Using a fine-mesh strainer, rinse the quinoa thoroughly and set it aside to drain. Add the chicken broth and water to a medium saucepan and bring the mixture to a boil.
Stir in the quinoa and olive oil and reduce the heat to a simmer. Cook, stirring occasionally, until the quinoa is tender and most of the liquid has been absorbed, about 12 minutes.
Fluff the quinoa with a fork, season with a bit of salt and pepper if desired, then divide between 4 serving bowls and set aside.
Prepare the chicken:
While the quinoa simmers, trim any white tendons from the chicken tenderloins. Combine the cumin, coriander, 1/2 teaspoon salt, and a few grinds of black pepper in a small bowl, then season the tenderloins on both sides with the mixture.
Heat the olive oil in a large skillet over medium-high heat. Add about 2/3 of the minced garlic and sauté until fragrant, 1/2 minute. Add the chicken in a single layer and cook until the exterior is no longer pink, 1 to 1-1/2 minutes per side.
Reduce the heat to medium and drizzle the lime juice over the chicken. Continue cooking just until the tenderloins are cooked through, about 2 minutes more. Be sure to turn the tenderloins over several times to coat them with the pan juices while they finish cooking. Remove from the heat.
When the chicken is cool enough to handle, transfer it to a cutting board, cut each tender into bite-sized pieces and divide them between the serving bowls.
Prepare the garnishes:
Combine the diced tomato, jalapeño, and remaining minced garlic in a small bowl. Season to taste with salt and pepper and set aside.
Cut the avocados in half lengthwise, remove the pit and scoop the flesh from the skin in one piece with a spoon. Cut into cubes and set aside.
Assemble the bowls:
Add a tablespoon of chopped cilantro to the center of each bowl, then spoon on some fresh salsa, corn, black beans, scallions, and avocado.
Notes
Save It for Later: Meal Prep Tips
Cook the quinoa: Prepare the quinoa as the recipe directs, allow it to cool completely, and transfer it to a container with a tight-fitting lid. It will keep in the refrigerator for up to 3 days.
Cook the chicken: Prepare the chicken tenderloins as the recipe directs and store it in an airtight container for up to 3 days.
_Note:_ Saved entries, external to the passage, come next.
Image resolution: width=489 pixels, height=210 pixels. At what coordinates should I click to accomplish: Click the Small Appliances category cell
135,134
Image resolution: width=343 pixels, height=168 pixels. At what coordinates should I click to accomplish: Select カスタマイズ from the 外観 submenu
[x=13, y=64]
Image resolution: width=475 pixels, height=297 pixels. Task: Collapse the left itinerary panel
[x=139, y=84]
Prepare the garnishes: Combine the diced tomato, jalapeno, and garlic and refrigerate in an airtight container. Measure the remaining ingredients and pack them in separate containers. Everything should keep for up to 3 days, although the cilantro will likely wilt somewhat.
Flavor Swap: Make it Mediterranean
You can change the flavor profile of this dish from Southwest to Mediterranean by swapping out a few ingredients and seasonings. Here's how:
Change the seasoning for the chicken tenders: Omit the cumin and coriander and use a sprinkling of garlic powder and dried oregano instead.
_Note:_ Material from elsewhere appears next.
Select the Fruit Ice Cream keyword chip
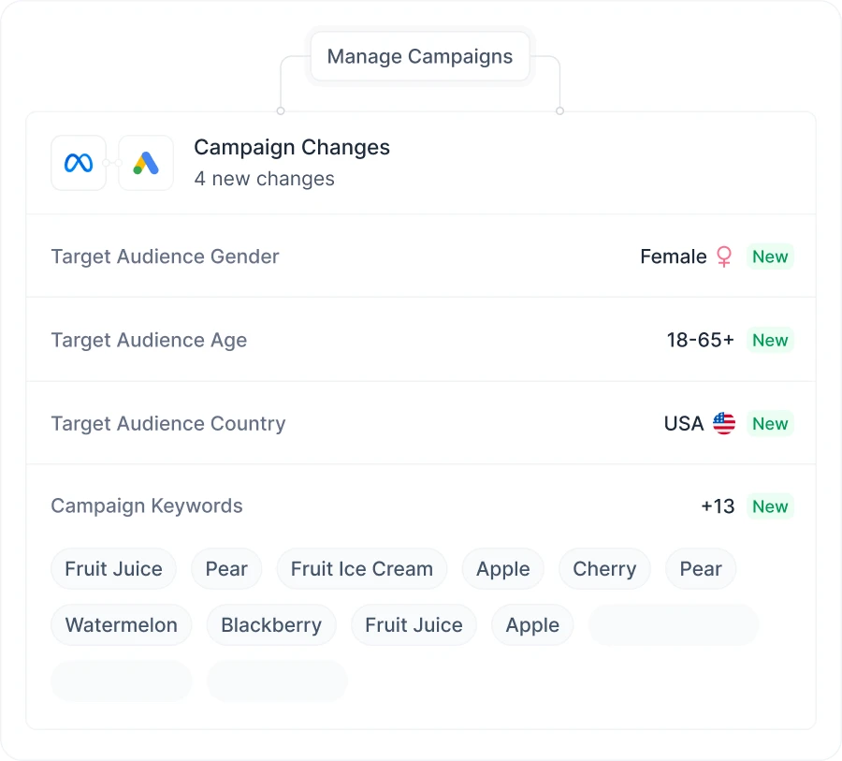Screen dimensions: 842x761 click(362, 569)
Replace the freshsalsa: Omit the tomato/jalapeno combo and use halved grape tomatoes instead.
Substitute the avocado: Replace the avocado in each bowl with marinated artichoke hearts.
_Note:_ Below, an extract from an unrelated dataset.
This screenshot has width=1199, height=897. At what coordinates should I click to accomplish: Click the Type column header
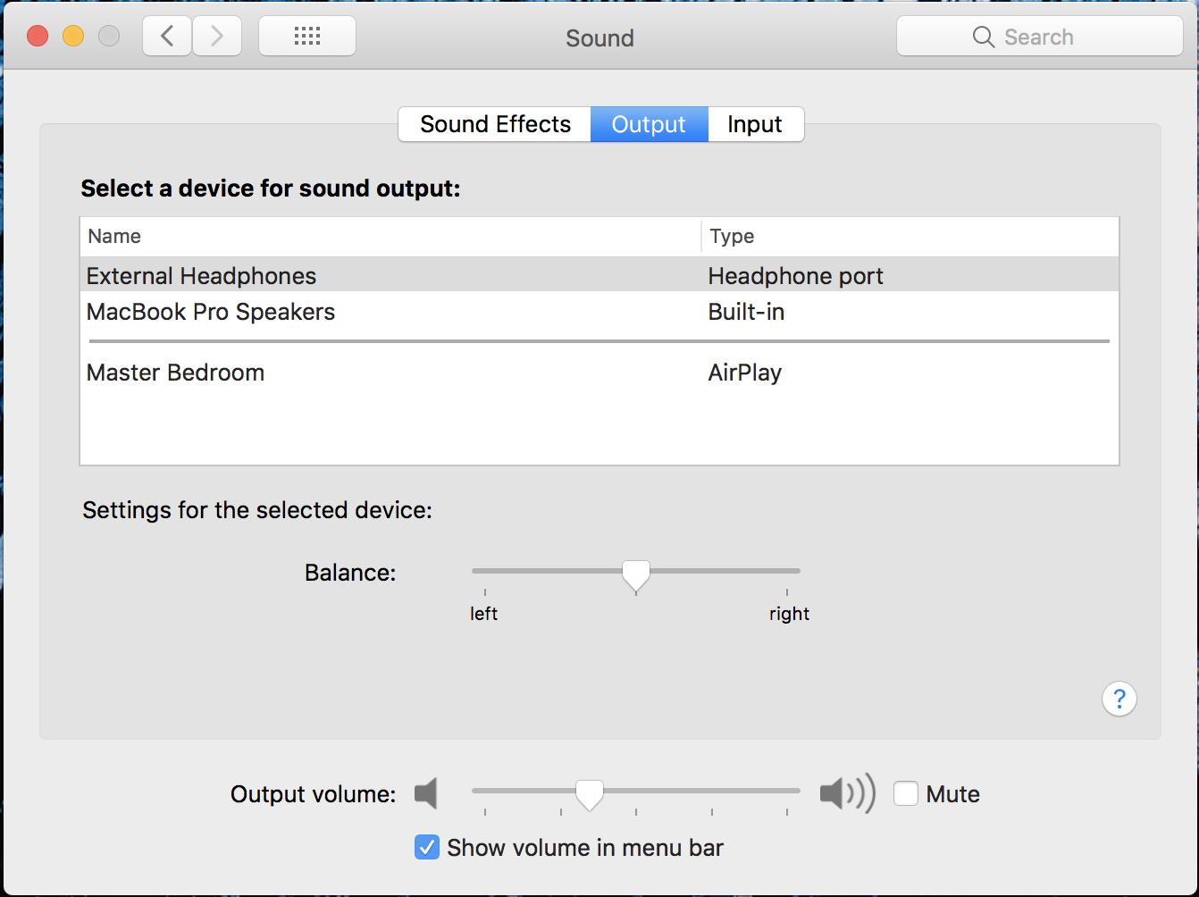click(x=732, y=237)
Replace the corn: Get creative here - instead of corn, try roasted zucchini, roasted red pepper, and/or pitted kalamata olives.
Replace the black beans: Substitute rinsed and drained cannellini beans for the black beans.
Swap the scallions: Use a small portion of diced red onion instead of chopped scallions.
Switch out the cilantro: Use a chiffonade of fresh basil, flat-leaf parsley, or a combination of the two instead of cilantro.
Add some feta cheese: Before serving, sprinkle each serving with a little bit of crumbled feta cheese.